→ **Problem description**
Lift out, unaltered, the lines of the material below between the line holding "You are a computer-use agent. 1512x811" and the line holding "You are a computer-use agent. Viewport: 637px", counting both.

= = = =

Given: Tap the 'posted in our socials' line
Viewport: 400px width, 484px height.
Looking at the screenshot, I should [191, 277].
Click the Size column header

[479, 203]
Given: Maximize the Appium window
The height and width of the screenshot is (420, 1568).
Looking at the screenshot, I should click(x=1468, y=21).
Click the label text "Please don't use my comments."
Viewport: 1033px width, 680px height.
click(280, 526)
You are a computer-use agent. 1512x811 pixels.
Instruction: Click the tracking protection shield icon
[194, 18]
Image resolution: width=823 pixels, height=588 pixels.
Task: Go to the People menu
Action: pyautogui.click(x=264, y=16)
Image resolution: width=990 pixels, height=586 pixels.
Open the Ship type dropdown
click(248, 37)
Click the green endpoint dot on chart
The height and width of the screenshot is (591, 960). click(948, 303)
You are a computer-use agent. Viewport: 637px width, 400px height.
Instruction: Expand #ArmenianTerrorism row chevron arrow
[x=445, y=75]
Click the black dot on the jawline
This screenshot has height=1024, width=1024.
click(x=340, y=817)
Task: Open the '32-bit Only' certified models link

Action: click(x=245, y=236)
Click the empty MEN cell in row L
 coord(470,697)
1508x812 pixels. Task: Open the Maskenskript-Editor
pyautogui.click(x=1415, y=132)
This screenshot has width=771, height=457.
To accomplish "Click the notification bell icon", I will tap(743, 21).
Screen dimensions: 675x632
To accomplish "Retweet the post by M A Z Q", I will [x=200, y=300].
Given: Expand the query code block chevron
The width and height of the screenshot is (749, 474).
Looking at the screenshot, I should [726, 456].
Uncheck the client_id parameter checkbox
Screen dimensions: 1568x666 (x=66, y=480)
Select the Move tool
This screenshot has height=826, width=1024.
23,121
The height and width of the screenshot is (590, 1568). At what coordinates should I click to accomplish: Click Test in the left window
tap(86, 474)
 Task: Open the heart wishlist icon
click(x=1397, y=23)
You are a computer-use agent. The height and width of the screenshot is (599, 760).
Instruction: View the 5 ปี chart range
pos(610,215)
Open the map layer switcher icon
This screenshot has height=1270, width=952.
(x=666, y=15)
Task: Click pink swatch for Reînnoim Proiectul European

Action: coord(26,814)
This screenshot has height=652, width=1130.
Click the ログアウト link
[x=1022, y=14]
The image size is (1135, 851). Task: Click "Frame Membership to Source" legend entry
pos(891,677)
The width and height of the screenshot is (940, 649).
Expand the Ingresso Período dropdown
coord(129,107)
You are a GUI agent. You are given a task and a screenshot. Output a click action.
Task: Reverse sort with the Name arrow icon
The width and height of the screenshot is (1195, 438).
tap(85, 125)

= = = =

→ **Task solution**
You are a computer-use agent. 1512x811 pixels.
Instruction: Click the tracking protection shield icon
[194, 18]
Image resolution: width=823 pixels, height=588 pixels.
Task: Go to the People menu
Action: pyautogui.click(x=264, y=16)
Image resolution: width=990 pixels, height=586 pixels.
Open the Ship type dropdown
click(248, 37)
Click the green endpoint dot on chart
The height and width of the screenshot is (591, 960). click(948, 303)
You are a computer-use agent. Viewport: 637px width, 400px height.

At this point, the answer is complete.